There are many kinds of data visualization tools that can help you process large amounts of data into insightful formats. But in order to take advantage of the many benefits of data visualization, first you should understand its purpose and principles.
What is the purpose of data visualization?
The purpose of data visualization often depends on your objectives. If you have a large amount of data and a question that needs to be answered, a good map, graph or chart can help you answer it.
Data visualizations can also help you tell useful stories that highlight trends, outliers and patterns.
In data journalism, for example, the media seek to translate complex data into stories the public can understand. Professional data analysts have also sought to involve the public in interpreting and enjoying data that might otherwise be very dry and hard to access.
In learning analytics for education institutions, data visualization techniques can help educators interpret, analyze and even predict student behaviour and ongoing performance.
Why is data visualization important?
There is great promise in the use of data visualizations in many industries. Every industry can benefit from making data more understandable. In the end, that’s what it’s about – not the numbers themselves, but what you do with them.

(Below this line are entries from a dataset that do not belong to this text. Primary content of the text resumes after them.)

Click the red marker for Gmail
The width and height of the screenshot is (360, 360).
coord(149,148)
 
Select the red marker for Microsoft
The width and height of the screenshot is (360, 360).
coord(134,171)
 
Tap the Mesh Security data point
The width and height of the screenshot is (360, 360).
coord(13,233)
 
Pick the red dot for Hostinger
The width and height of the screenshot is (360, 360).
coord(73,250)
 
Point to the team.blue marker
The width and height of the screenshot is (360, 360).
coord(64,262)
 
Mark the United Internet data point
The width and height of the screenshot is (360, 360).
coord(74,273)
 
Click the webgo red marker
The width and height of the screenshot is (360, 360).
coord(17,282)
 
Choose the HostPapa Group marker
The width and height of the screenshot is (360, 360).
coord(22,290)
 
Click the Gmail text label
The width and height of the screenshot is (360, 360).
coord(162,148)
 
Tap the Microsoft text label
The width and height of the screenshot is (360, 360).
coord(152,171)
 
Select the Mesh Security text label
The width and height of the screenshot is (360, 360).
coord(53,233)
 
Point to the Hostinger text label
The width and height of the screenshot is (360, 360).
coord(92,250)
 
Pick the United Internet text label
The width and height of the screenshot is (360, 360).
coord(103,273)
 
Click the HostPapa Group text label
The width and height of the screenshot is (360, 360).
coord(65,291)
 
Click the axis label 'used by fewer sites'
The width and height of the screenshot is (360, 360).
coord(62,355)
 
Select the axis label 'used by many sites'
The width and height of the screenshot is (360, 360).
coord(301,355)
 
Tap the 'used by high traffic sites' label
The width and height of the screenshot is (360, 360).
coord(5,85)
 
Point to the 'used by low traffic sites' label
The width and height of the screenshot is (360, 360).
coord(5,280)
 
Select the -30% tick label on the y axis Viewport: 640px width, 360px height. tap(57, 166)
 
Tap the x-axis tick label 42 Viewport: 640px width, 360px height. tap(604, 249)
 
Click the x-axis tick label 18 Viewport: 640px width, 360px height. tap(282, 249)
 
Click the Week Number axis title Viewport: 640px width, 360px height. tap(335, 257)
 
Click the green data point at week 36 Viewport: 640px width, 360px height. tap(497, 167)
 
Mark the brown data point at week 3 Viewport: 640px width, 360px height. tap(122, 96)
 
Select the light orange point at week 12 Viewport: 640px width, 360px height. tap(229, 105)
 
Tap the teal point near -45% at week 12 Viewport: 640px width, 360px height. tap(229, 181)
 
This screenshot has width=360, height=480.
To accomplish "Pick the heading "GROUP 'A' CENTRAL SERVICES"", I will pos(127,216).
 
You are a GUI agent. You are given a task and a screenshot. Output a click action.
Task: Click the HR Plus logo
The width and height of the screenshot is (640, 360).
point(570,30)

In learning analytics, the promise of data visualization lies in improving student engagement and teacher performance. Data visualizations like graphs and charts can help identify risks to mitigate, and opportunities to invest in. They can give teachers clarity and help them quickly make decisions about what students really need.
Every educational institution is collecting thousands of data points about their students every day. You have to do something with that data, not simply collect it and store it. You can create a shared understanding based on intelligence. You can tell a story.
By translating this immense amount of raw data into visual formats, educators and administrators are more easily able to understand and interpret otherwise invisible trends and patterns. This can apply to data sets of ten or ten million points!
And instead of waiting three to six months for a rough numerical update about student test performance, for example, teachers (and parents) can access visual insights much more often. That means they can help students faster and better.
If you have the right data visualization dashboards to process your student data, you can start to predict and decide upon what should happen next for real teacher and student success. That’s how you can turn data into outcomes.
What are the benefits of data visualization?
Today, with the availability of technology and tools, businesses can take advantage of data to create smarter strategies for the future.
Data-driven decision-making sounds like a buzzword, but all it really means is that you’re making decisions based on knowing rather than guessing.
Data visualization can make large amounts of data more accessible. With graphs, maps and charts instead of thousands of rows and columns of numbers, information becomes quick and clear. Our eyes are drawn to colors and patterns. Think of data visualizations like visual stories. A good data visualization can easily be worth a thousand words just like any other picture.
This will help you engage in data analysis and data exploration – essentially, look at all the relevant available information and make a conclusion or decision based on it.
As much as there is a wide variety of data and questions that can be asked of it, there is a variety of potential visuals, including:
- Pie charts, which can show relative sizes of data sets
- Heat maps, which can show color-coded overlays of attention on a webpage
- Line charts or line graphs, which can be used to track changes over a period of time
- Scatter plots, which can show cluster relationships between sets, points or pairs of data
- Bar charts or bar graphs, which can compare different groups or track changes over time
What are the three most important principles of data visualization?
Now that you know how useful data visualizations are, here are some easy principles to remember as you jump into using them for yourself. When creating visualizations, keep them simple, standard, and scalable.
Simple visualizations are important for good visual reports. Don’t be afraid to use multiple visualizations rather than squeeze all the information into one, especially if the underlying data is complex.
Describe the purpose of your graph or chart in the header and label your X- and Y-axis with a consistent, logical scheme, with colors if necessary.
You should be able to draw a conclusion about your visualization at a quick glance.
The principle of standard visualizations refers to its underlying structure. Use common abbreviations and formatting that anyone reading your report will understand.
When creating multiple visualizations, use identical scaling for charts (such as 1-100 on the X-axis of each chart) to assist with clarity and consistency.
Visualization dashboards become much easier and faster to interpret when interpreters already know and trust the underlying structure.
In order to make scalable visualizations, your graphs and charts need to be able to accommodate a growing amount of data.
If you are tracking the test performance of one class over at least one year, for example, you will need to continue to add test scores as they become available.
If you want to track multiple classes or schools over multiple years, all you should need to do is input the data and update the visualization. If the visualization or graph needs to be redone every time new data becomes available, it’s not scalable.